Autocomplete across multiple fields

Hello,

I read about two search-as-you-type technics, one from "Definitive Guide" with edge-ngrams and another with Prefix Suggester at https://www.elastic.co/guide/en/elasticsearch/reference/current/search-suggesters-completion.html which gave an initial overview of the ES autocomplete capabilities and shed light on one possible way to do that.

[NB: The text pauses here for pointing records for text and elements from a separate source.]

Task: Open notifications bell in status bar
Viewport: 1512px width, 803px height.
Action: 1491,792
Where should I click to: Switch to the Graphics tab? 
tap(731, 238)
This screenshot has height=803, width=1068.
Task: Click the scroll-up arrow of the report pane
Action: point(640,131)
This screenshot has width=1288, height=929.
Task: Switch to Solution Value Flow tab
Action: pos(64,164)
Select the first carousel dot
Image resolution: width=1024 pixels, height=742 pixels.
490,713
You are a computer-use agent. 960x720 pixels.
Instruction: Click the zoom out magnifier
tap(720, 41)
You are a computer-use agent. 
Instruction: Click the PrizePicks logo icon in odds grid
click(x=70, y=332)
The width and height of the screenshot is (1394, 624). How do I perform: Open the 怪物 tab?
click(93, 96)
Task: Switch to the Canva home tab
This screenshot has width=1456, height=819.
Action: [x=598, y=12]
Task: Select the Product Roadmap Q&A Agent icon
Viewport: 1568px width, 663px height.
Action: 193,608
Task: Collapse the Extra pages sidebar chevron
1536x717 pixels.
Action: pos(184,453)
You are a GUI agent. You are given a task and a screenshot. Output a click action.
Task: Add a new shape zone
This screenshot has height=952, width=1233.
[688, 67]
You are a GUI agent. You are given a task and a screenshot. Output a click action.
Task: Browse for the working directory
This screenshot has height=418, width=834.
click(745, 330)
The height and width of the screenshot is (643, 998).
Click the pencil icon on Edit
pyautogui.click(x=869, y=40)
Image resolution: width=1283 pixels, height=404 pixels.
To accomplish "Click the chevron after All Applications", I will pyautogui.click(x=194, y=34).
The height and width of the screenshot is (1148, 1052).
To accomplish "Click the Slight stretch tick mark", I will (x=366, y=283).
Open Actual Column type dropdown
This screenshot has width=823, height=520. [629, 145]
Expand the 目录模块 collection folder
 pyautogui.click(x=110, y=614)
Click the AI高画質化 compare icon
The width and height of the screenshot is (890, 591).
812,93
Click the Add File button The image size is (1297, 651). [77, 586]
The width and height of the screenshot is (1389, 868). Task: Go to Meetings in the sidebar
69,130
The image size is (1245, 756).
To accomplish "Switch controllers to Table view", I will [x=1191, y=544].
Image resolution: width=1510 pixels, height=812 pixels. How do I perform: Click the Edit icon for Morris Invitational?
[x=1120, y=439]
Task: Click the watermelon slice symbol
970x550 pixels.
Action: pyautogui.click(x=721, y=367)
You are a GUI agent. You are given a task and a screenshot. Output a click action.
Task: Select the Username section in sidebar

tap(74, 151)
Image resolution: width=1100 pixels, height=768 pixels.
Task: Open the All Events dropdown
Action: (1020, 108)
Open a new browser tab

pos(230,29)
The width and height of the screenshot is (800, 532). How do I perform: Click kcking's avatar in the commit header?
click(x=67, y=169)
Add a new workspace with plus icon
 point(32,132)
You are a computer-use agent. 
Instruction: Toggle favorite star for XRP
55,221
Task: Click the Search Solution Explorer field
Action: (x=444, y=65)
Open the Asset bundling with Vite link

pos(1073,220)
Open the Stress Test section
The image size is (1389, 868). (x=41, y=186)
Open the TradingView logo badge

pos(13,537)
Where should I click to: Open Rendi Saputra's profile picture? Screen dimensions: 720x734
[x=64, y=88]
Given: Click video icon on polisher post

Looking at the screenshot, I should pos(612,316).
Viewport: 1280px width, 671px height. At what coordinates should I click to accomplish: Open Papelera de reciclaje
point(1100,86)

This is a typical address autocompletion, which involves 5 fields : [Country, City, District, Ward, Street].
For example full address might be ['Canada', 'Toronto', 'East York', 'Crescent Town', 'The Market Pl'] (almost made up for illustration purposes)
Country field (for now) is excluded from the input, so query should be performed only across city, district, ward and street.
User can start typing anything that he is thinking about (true random input generator in place!):
East York
York
Crescent
Market Pl
etc.

What is the suggested approach to creating a robust and effective autocompletion solution in this situation?
Should I combine all those fields into one and use edge-ngrams?

Hey,

if you use the completion suggester, there is no need for edge-ngrams - it is a prefix suggester however (please make sure that you understand the limitations of this!), so you need each of those as your own input. There are two strategies now. Either have an own suggester for each field and merge the results on the client side. Or take those five field contents and create a single suggester field, that returns a well normalized output.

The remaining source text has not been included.